WE all have a rough idea of how many kids we would like.
Life often turns out quite different to how we plan.
But if your serious about having your dream family, you may want to consider a scientific equation to get there.
Experts at Erasmus University Medical Center, Netherlands, created a mathematical model that aspiring parents can use to work out when they should start trying for a baby.
For couples, it’s a useful tool to know when to stop using contraception.
For singletons, it may come as a bit of a shock to discover you should have started trying five years ago for your brood.
The tool reveals the age that the female in a relationship should be for the best odds of having one, two or three kids.
That’s because age is the single biggest factor affecting a woman’s chance to conceive and have a healthy baby.
It starts to decline earlier than for men, from the early 30s, before dropping rather sharply around 35.
Men’s fertility declines more subtly over a longer period of time from the age of around 40 to 45.
But women are gradually becoming older and older before they have their first child – from 23.7 in the 1970s to 28.9 today.
At the same time, the number of children per woman has dropped from two in 2000 to 1.58 in today’s time.
Some experts say women are not clued up enough about their fertility and the “ticking clock” – and this could leave them disappointed later down the line.
So much so that the students at one of Cambridge University’s colleges – Murray Edwards College – will now be given fertility seminars to hammer home the message.
The move was instigated by the new president Dorothy Byrne, 69, who wants career-driven women to be aware of the fertility drop in the mid-thirties.
Ms Byrne, who delayed motherhood herself before having a child through IVF at 45 years old, told The Sunday Times: “Young women are being taught that they all have to do well in school, get a degree, be successful in their career and be beautiful.
“The thing that is getting lost along the way is that you forget to have a baby, which I nearly did.
“We have swung too far one way.”
Ultimately, when you start popping kids out is your own choice.
But the 2015 Erasmus MC model, based on a simulation of 10,000 couples, might give you a rough idea of how where to set your expectations:
For one child
To have one child, women can wait until they are 41 to start trying for a baby naturally, the study says.
But this would give them just a 50 per cent chance of conceiving.
The NHS says about 84 per cent of couples will conceive naturally within a year if they have regular unprotected sex (every two to three days).
But it could be longer for older mums.
For the best odds of a baby (90 per cent), the study recommended age 32, while age 37 gave a 75 per cent chance.
For two children
If you envision two children running around your feet, you may want to start considering conceiving from the age of 27.
This would give you a 90 per cent chance of a couple of kids.
At the age of 34 this drops to 75 per cent, and at 38 it goes to 50 per cent.
For three children
The study said if you want three kids, you should start trying at the age of 23 years old.

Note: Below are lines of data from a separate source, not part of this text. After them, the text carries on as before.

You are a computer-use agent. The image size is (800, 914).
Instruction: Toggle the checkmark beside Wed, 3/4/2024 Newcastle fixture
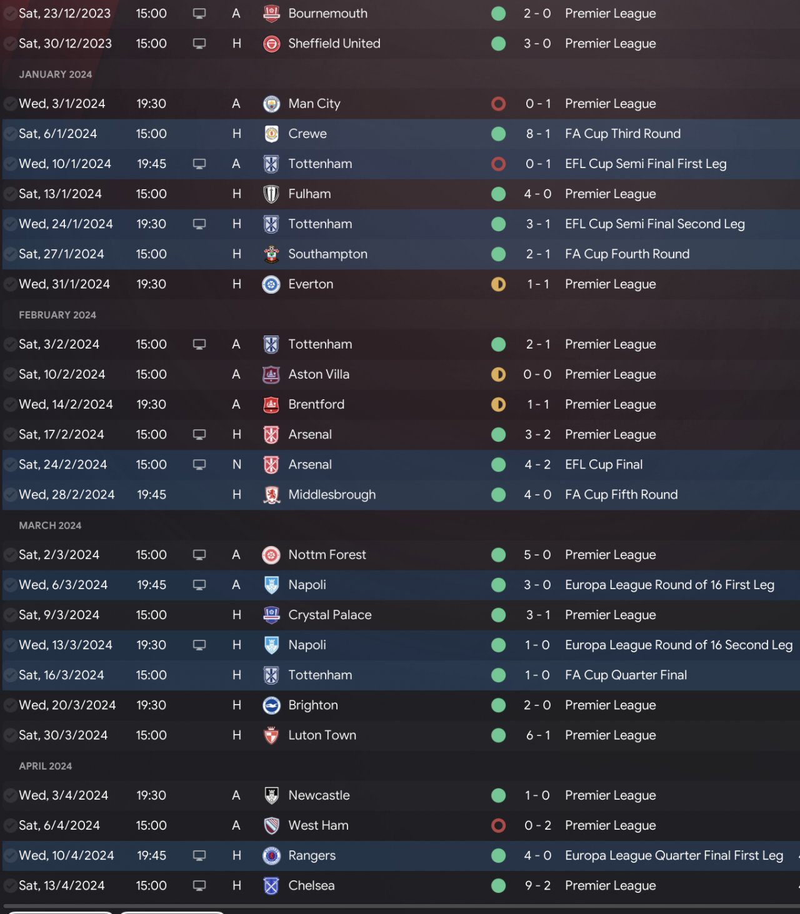click(10, 795)
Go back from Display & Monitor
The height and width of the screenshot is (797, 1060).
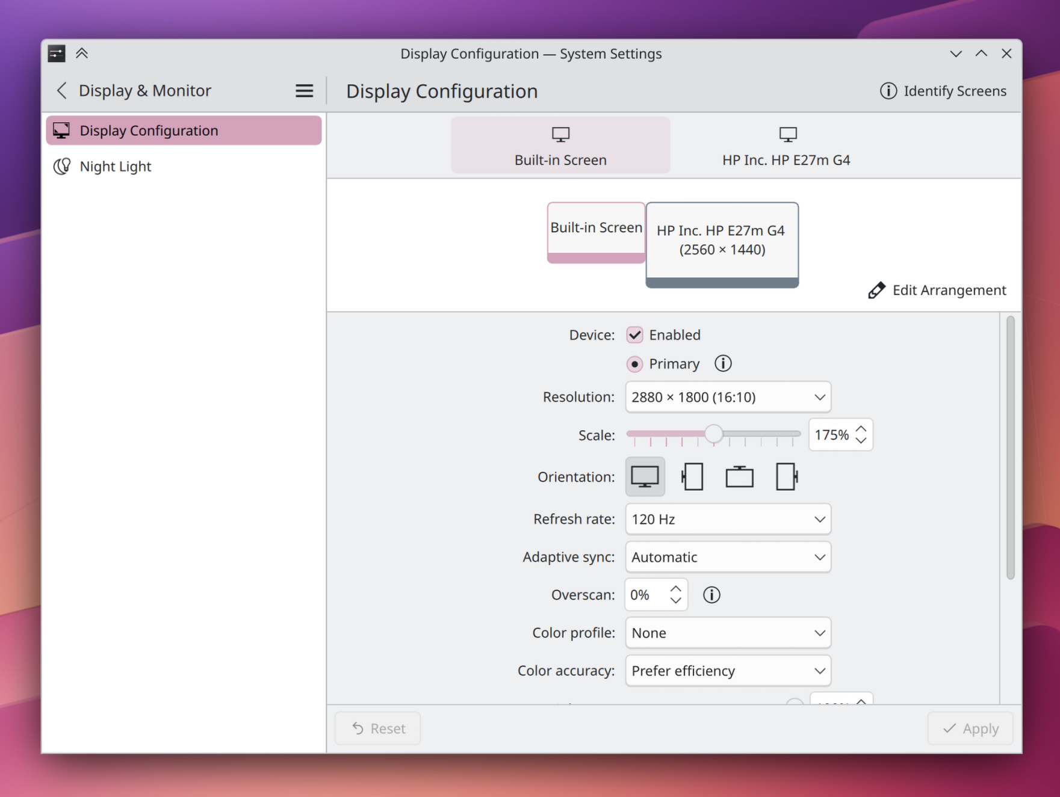click(61, 91)
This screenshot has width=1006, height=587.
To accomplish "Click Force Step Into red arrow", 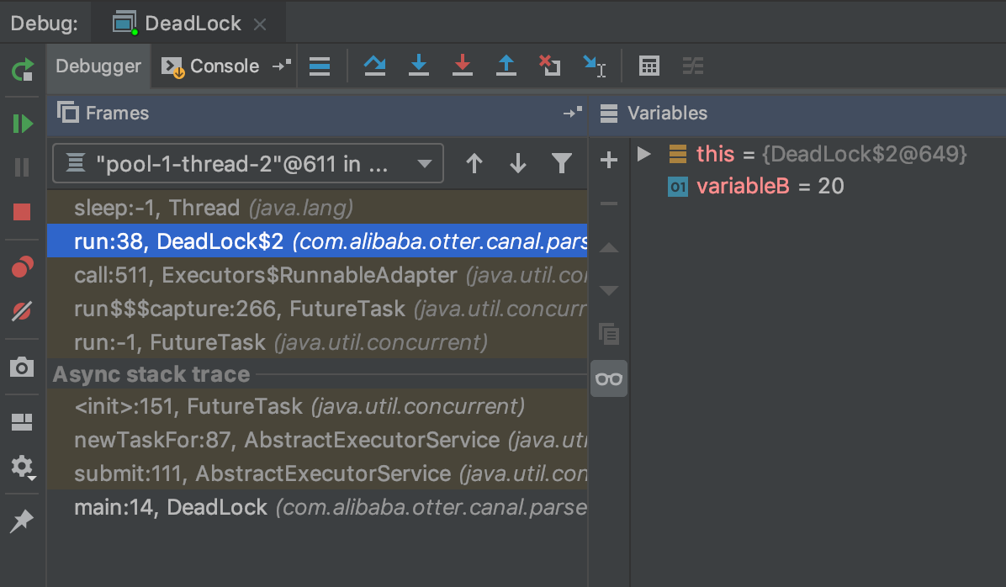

If that sounds terrifying young, you’ll be pleased to know there is still a 75 per cent chance you’ll have a trio if you start from the age of 31.
The odds drop to 50 per cent from the age of 35.
IVF for a helping hand
In all scenarios, IVF pushed back the age at which women could start considering a family.
It's one of many treatment options to help those with fertility problems achieve pregnancy.
Women who want three kids could still achieve this if they started trying at 28 years old with a little help from IVF.
However, IVF can’t be relied upon, given that the NHS does not offer IVF to everyone.
Guidelines state it can only be given to women under the age of 43 who have been trying to get pregnant through regular unprotected sex for 2 years, or who have had 12 cycles of artificial insemination – another type of fertility treatment.
But decisions end up being made by local NHS groups.
It can cost thousands of pounds to pay for IVF privately – up to £5,000 for just one shot.